Шубин поежился. Это было некстати. Он никогда не бывал в Гамбурге.
Механик неожиданно подмигнул:
— Натерпелись страху, а? Я так и думал. Вам бы не выдержать шторма, если бы не мы…
Шубин с опаской присел на нижнюю койку. Только бы немец не стал расспрашивать его о Гамбурге, о котором он имел самое туманное представление. Но механик отвернулся и снова принялся рыться в чемодане, бормоча себе под нос:
— Пиллау, Пиллау, где же этот Пиллау?
Но вот «Пиллау» нашелся. Механик разогнул спину. Нелепая гримаса поползла по отдутловатому, бледному лицу, безобразно искажая его. Это была улыбка.
— Случись такое со мной, как с вами, — объявил он, — я бы нипочем не боялся!
— Да что вы?
— Уж будьте уверены.

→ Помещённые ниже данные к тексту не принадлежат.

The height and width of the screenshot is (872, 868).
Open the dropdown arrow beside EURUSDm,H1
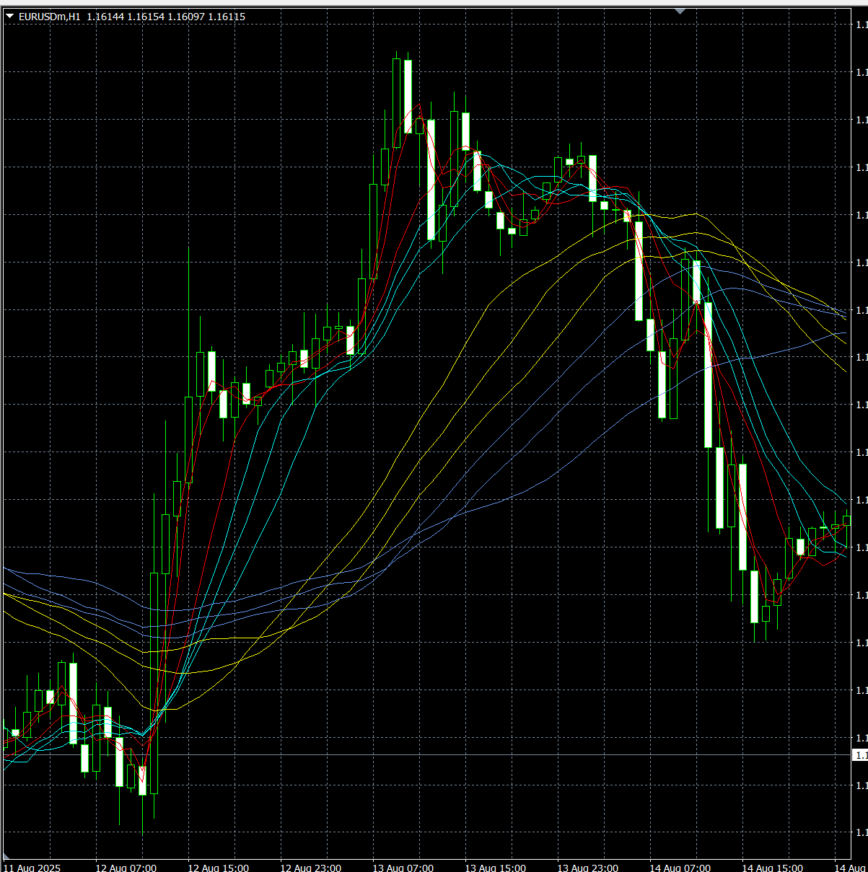[9, 17]
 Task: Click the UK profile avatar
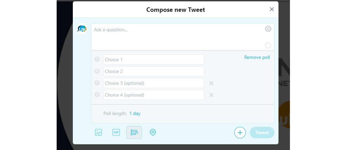[x=82, y=29]
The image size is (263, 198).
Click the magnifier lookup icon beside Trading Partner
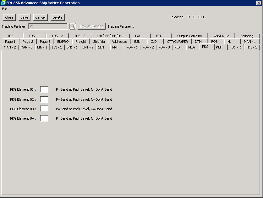[x=73, y=26]
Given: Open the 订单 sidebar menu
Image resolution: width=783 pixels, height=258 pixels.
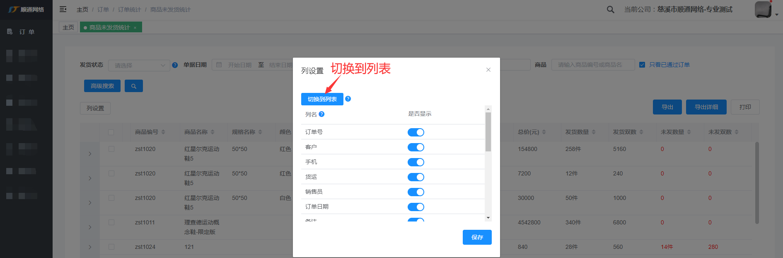Looking at the screenshot, I should point(27,32).
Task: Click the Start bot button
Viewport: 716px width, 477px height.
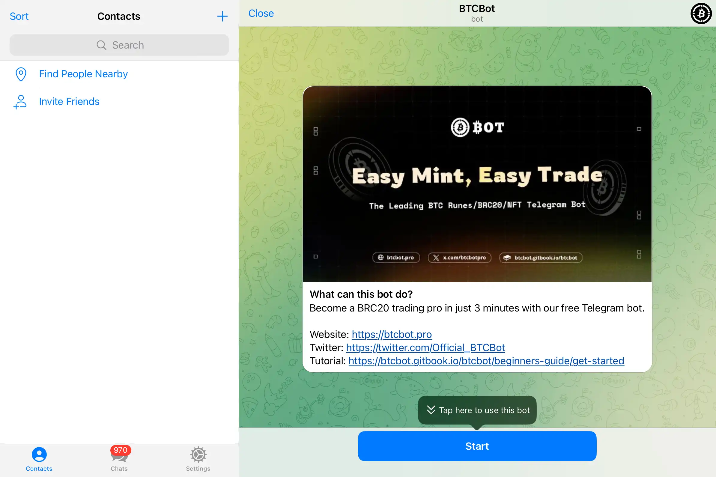Action: point(476,446)
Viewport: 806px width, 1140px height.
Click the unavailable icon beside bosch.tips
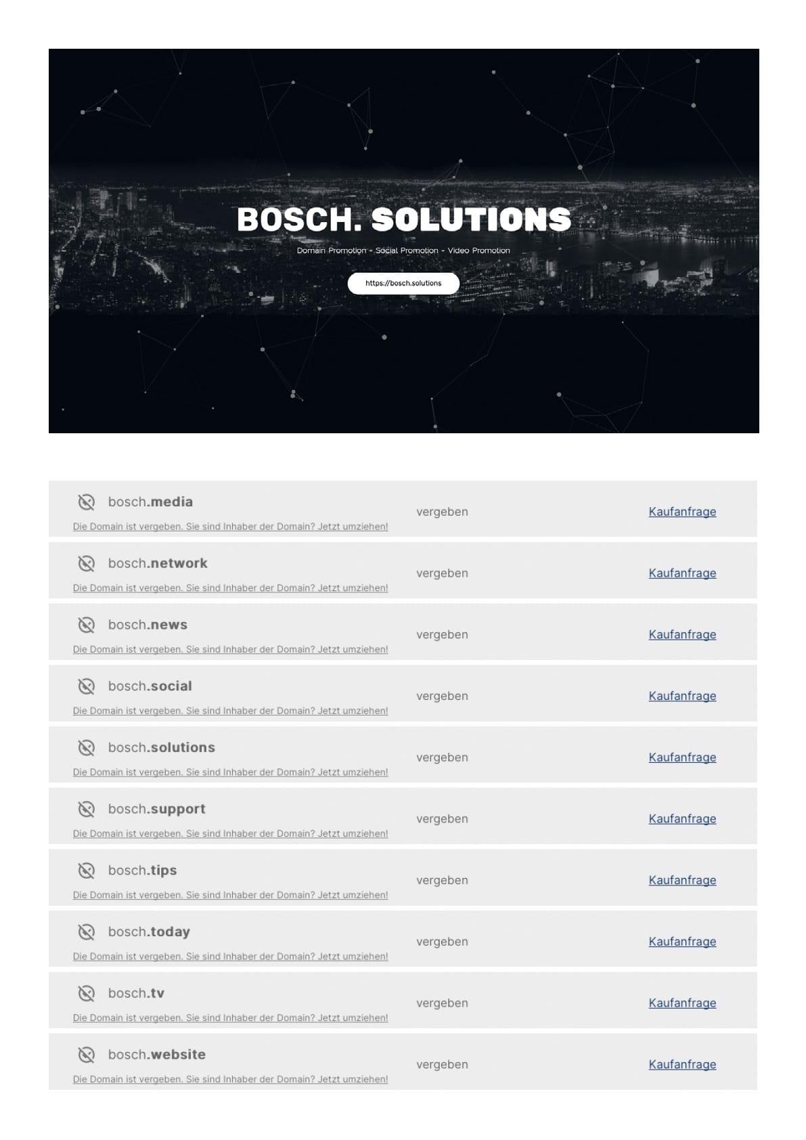click(86, 871)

Что мне море, волны, шторм! Чувствовал бы себя, как дома в ванне.
— Но почему?
Собеседник Шубина ответил не сразу. Он смотрел на него, прищурясь, полуоткрыв рот, будто прикидывал, стоит ли продолжать. Потом пробормотал задумчиво:
— Так, значит, вы бывали в Гамбурге? Да, хороший город, на редкость хороший…
Очевидно, то пустячное обстоятельство, что финский летчик бывал в Гамбурге и даже помнил песенку гамбургских моряков «Ауфвидерзеен». неожиданно расположило к нему механика.
Он сел на койку рядом с Шубиным.
— Видите ли, в этом, собственно, нет секрета, — начал он нерешительно. — И это касается только меня, одного меня. А история поучительная. Вы еще молоды. Она может вам пригодиться…
Шубин не торопил рассказчика.
Опасность обострила его проницательность. Внезапно он понял, в чем дело! Механик томится по слушателю!
И это было естественно. Мирок подводной лодки тесен. Механик, вероятно, давно уже успел надоесть всем своей «поучительной» историей. Но она не давала ему покоя. Она распирала его. И вот появился новый внимательный слушатель…
— Ну так и быть, расскажу. Вы только что спросили меня: почему я не боюсь утонуть? А вот почему!
Он помахал пачкой разноцветных бумажек, которые извлек из своего чемодана.
— С этим не могу утонуть, даже если бы хотел. Держит на поверхности лучше, чем резиновый или капковый жилет!.. Вы удивлены? Многие моряки, конечно, умирают на море. Это в порядке вещей. Я тоже моряк. Но я умру не на море, а на земле — и это так же верно, как то, что вас сегодня выловили багром из моря.